ABOUT THIS EXERCISE: Every entry should appear in your answer exactly as it does here.

•••

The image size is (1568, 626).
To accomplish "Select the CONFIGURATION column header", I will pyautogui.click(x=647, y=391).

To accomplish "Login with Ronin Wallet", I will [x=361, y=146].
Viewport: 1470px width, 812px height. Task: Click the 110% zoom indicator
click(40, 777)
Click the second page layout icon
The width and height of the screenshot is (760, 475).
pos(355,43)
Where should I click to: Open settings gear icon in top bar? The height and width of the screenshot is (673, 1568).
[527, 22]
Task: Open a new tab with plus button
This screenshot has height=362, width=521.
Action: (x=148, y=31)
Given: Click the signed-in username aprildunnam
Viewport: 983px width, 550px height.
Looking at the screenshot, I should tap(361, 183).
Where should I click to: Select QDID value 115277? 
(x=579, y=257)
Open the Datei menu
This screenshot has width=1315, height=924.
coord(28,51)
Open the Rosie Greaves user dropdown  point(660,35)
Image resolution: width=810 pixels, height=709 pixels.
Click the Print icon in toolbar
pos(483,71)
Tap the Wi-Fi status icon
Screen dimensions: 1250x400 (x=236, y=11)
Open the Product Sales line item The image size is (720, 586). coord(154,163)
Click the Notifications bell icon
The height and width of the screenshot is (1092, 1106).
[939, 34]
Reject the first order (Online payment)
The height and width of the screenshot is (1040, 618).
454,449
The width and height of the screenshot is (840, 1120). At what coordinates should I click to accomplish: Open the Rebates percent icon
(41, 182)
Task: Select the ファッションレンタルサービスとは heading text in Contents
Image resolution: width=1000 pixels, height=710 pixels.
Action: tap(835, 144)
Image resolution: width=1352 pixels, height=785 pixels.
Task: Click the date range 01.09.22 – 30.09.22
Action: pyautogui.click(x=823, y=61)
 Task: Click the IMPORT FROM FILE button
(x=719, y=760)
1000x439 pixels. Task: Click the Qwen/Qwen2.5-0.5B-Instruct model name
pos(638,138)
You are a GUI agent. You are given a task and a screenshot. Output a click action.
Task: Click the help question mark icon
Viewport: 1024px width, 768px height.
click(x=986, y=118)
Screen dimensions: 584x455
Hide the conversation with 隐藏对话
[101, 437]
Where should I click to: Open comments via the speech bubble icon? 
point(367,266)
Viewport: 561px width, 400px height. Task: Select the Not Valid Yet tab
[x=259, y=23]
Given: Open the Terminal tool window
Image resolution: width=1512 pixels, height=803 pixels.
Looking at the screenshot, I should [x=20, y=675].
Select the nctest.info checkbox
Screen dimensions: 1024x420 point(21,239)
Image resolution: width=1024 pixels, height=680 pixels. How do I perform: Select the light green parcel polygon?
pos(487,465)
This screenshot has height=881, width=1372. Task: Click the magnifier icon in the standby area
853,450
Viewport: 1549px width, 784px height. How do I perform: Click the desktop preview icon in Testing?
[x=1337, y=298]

•••

ANSWER SECTION:
The image size is (1568, 626).
To accomplish "Select the CONFIGURATION column header", I will pyautogui.click(x=647, y=391).

To accomplish "Login with Ronin Wallet", I will [x=361, y=146].
Viewport: 1470px width, 812px height. Task: Click the 110% zoom indicator
click(40, 777)
Click the second page layout icon
The width and height of the screenshot is (760, 475).
pos(355,43)
Where should I click to: Open settings gear icon in top bar? The height and width of the screenshot is (673, 1568).
[527, 22]
Task: Open a new tab with plus button
This screenshot has height=362, width=521.
Action: (x=148, y=31)
Given: Click the signed-in username aprildunnam
Viewport: 983px width, 550px height.
Looking at the screenshot, I should tap(361, 183).
Where should I click to: Select QDID value 115277? 
(x=579, y=257)
Open the Datei menu
This screenshot has width=1315, height=924.
coord(28,51)
Open the Rosie Greaves user dropdown  point(660,35)
Image resolution: width=810 pixels, height=709 pixels.
Click the Print icon in toolbar
pos(483,71)
Tap the Wi-Fi status icon
Screen dimensions: 1250x400 (x=236, y=11)
Open the Product Sales line item The image size is (720, 586). coord(154,163)
Click the Notifications bell icon
The height and width of the screenshot is (1092, 1106).
[939, 34]
Reject the first order (Online payment)
The height and width of the screenshot is (1040, 618).
454,449
The width and height of the screenshot is (840, 1120). At what coordinates should I click to accomplish: Open the Rebates percent icon
(41, 182)
Task: Select the ファッションレンタルサービスとは heading text in Contents
Image resolution: width=1000 pixels, height=710 pixels.
Action: tap(835, 144)
Image resolution: width=1352 pixels, height=785 pixels.
Task: Click the date range 01.09.22 – 30.09.22
Action: pyautogui.click(x=823, y=61)
 Task: Click the IMPORT FROM FILE button
(x=719, y=760)
1000x439 pixels. Task: Click the Qwen/Qwen2.5-0.5B-Instruct model name
pos(638,138)
You are a GUI agent. You are given a task and a screenshot. Output a click action.
Task: Click the help question mark icon
Viewport: 1024px width, 768px height.
click(x=986, y=118)
Screen dimensions: 584x455
Hide the conversation with 隐藏对话
[101, 437]
Where should I click to: Open comments via the speech bubble icon? 
point(367,266)
Viewport: 561px width, 400px height. Task: Select the Not Valid Yet tab
[x=259, y=23]
Given: Open the Terminal tool window
Image resolution: width=1512 pixels, height=803 pixels.
Looking at the screenshot, I should [x=20, y=675].
Select the nctest.info checkbox
Screen dimensions: 1024x420 point(21,239)
Image resolution: width=1024 pixels, height=680 pixels. How do I perform: Select the light green parcel polygon?
pos(487,465)
This screenshot has height=881, width=1372. Task: Click the magnifier icon in the standby area
853,450
Viewport: 1549px width, 784px height. How do I perform: Click the desktop preview icon in Testing?
[x=1337, y=298]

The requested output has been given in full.